LEXINGTON, Mass.– Fractyl Health, a life sciences company dedicated to developing novel therapeutic interventions aimed at reversing the metabolic disease epidemic, today announced the activation of the tenth clinical site in the company’s pivotal REVITA-T2Di trial taking place across the U.S. and Europe. The trial is now enrolling patients with type 2 diabetes who are currently on insulin therapy at the following locations: Saint Joseph’s Medical Center in Stockton, Calif.; The Academic Medical Center in Amsterdam; Tulane Medical Center in New Orleans; Baylor St. Luke’s Medical Center in Houston; Beth Israel Deaconess Medical Center in Boston; Erasmus Hospital in Brussels; Policlinico Agostino Gemelli in Rome; Brigham and Women’s Hospital in Boston; and Weil Cornell Medicine in New York; in addition to the initial site at Indiana University Health.
“This exciting clinical trial is the first to evaluate the ability of a procedural therapy to reduce or eliminate the need for insulin in patients with advanced type 2 diabetes, a critical therapeutic need. We are grateful to the prestigious medical centers who have partnered with us to carry out this study,” said Juan Carlos Lopez-Talavera, M.D., Ph.D., chief medical officer of Fractyl. “As we continue to enroll and treat patients at numerous sites in the U.S. and Europe, we remain focused on strong clinical execution with a sense of urgency for the patients we seek to serve.”
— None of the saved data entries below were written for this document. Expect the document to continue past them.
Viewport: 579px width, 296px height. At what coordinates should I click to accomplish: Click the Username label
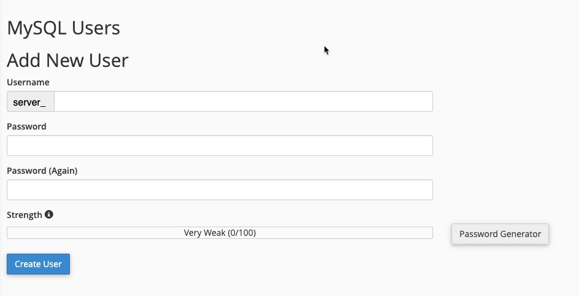28,82
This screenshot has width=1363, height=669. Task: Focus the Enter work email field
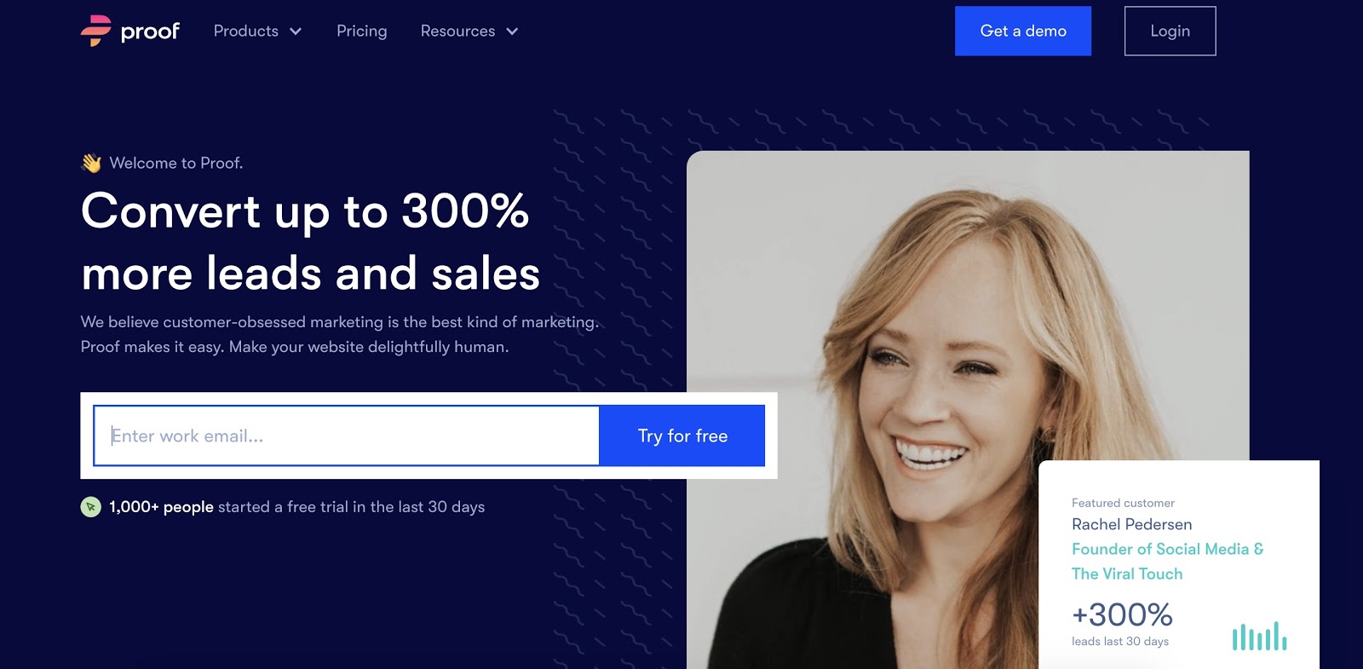point(347,435)
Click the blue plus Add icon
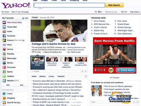Viewport: 141px width, 106px height. tap(23, 18)
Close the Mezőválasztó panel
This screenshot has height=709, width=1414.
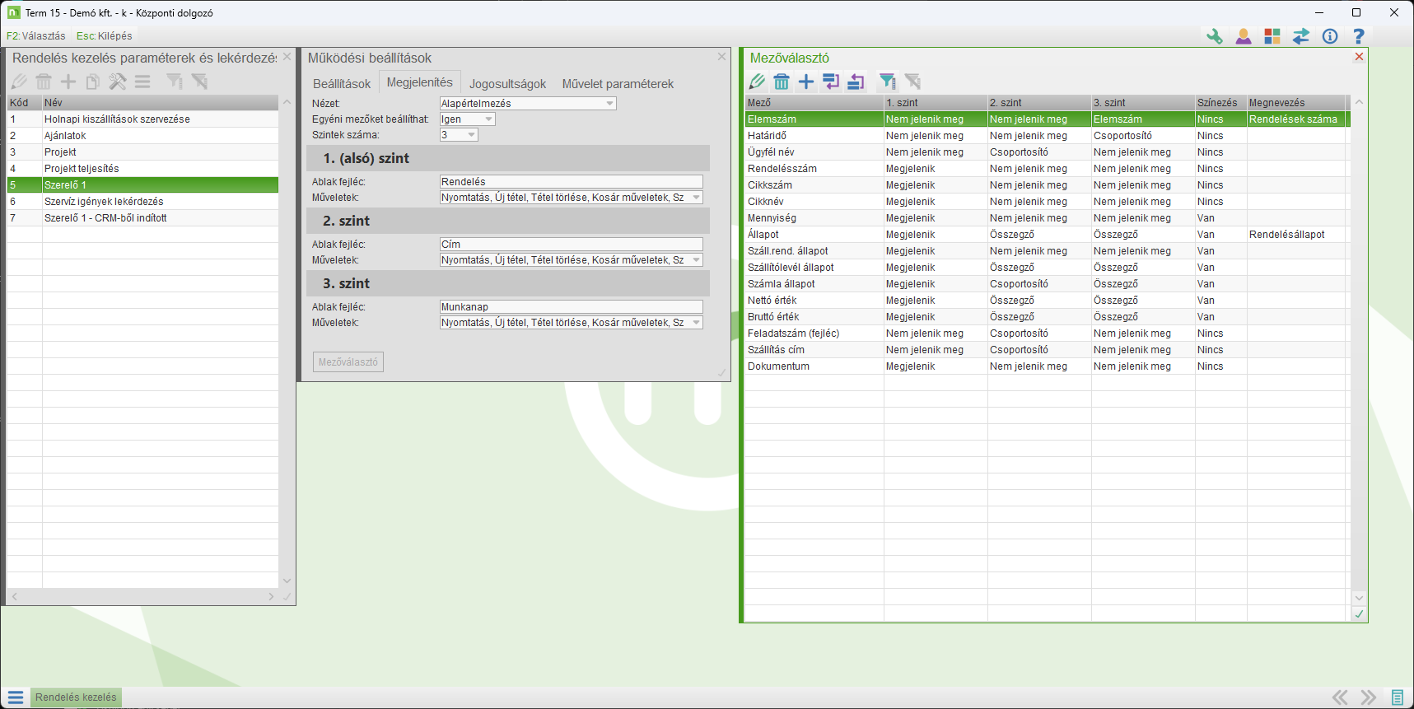click(1359, 57)
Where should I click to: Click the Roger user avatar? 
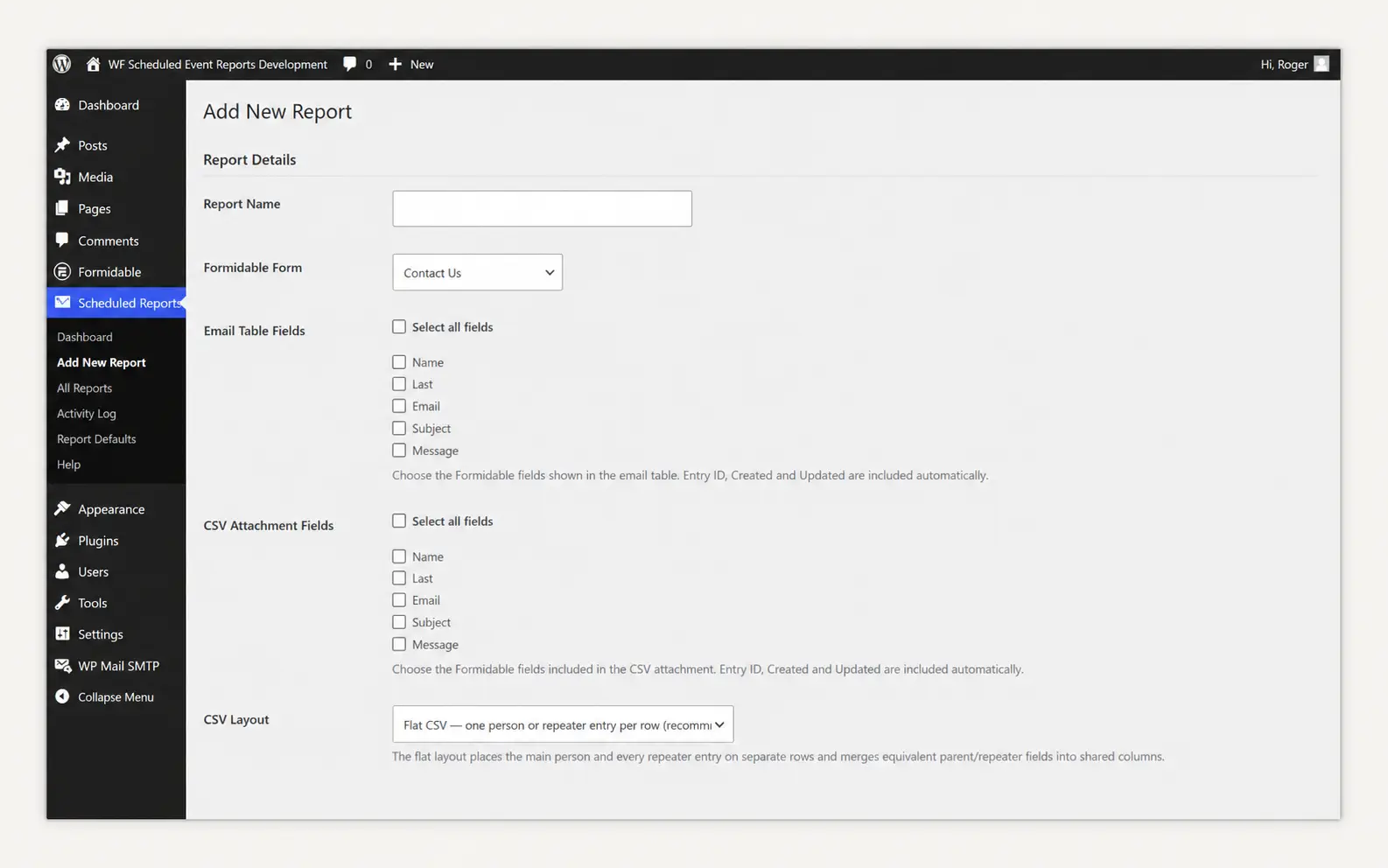pyautogui.click(x=1321, y=64)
Fractyl has obtained Breakthrough Device Designation from the FDA for Revita DMR in the insulin-treated T2D patient population. REVITA-T2Di (NCT #04419779) is a prospective, randomized, double-blind, sham-controlled study that is expected to enroll more than 300 patients at up to 35 sites in the U.S. and Europe. It will evaluate the efficacy of Revita DMR (duodenal mucosal resurfacing), a first-in-class intervention targeting the role of the duodenum in metabolic disease. The trial’s primary endpoint is the percentage of patients who are able to achieve target glycemic control (HbA1c less than or equal to 7%) without the need for insulin at 24 weeks, comparing Revita DMR to the sham arm.
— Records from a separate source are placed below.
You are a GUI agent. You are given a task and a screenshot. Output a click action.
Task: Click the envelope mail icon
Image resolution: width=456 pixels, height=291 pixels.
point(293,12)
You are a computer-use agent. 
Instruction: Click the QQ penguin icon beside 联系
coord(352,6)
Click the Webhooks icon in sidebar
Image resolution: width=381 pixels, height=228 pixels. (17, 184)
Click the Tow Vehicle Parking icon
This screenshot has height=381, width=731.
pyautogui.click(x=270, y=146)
“The insulin-treated type 2 diabetes patient population is most at risk for complications of insulin, including hypoglycemia and excessive weight gain, but yet we as clinicians have the fewest tools to effectively treat these individuals,” said Vivian Fonseca, M.D., assistant dean for clinical research and Tullis-Tulane alumni chair in diabetes at Tulane University School of Medicine and a principal investigator of the REVITA-T2Di study. “Our team is excited to be participating in this study to evaluate a potentially important addition to the therapeutic armamentarium of physicians treating diabetes.”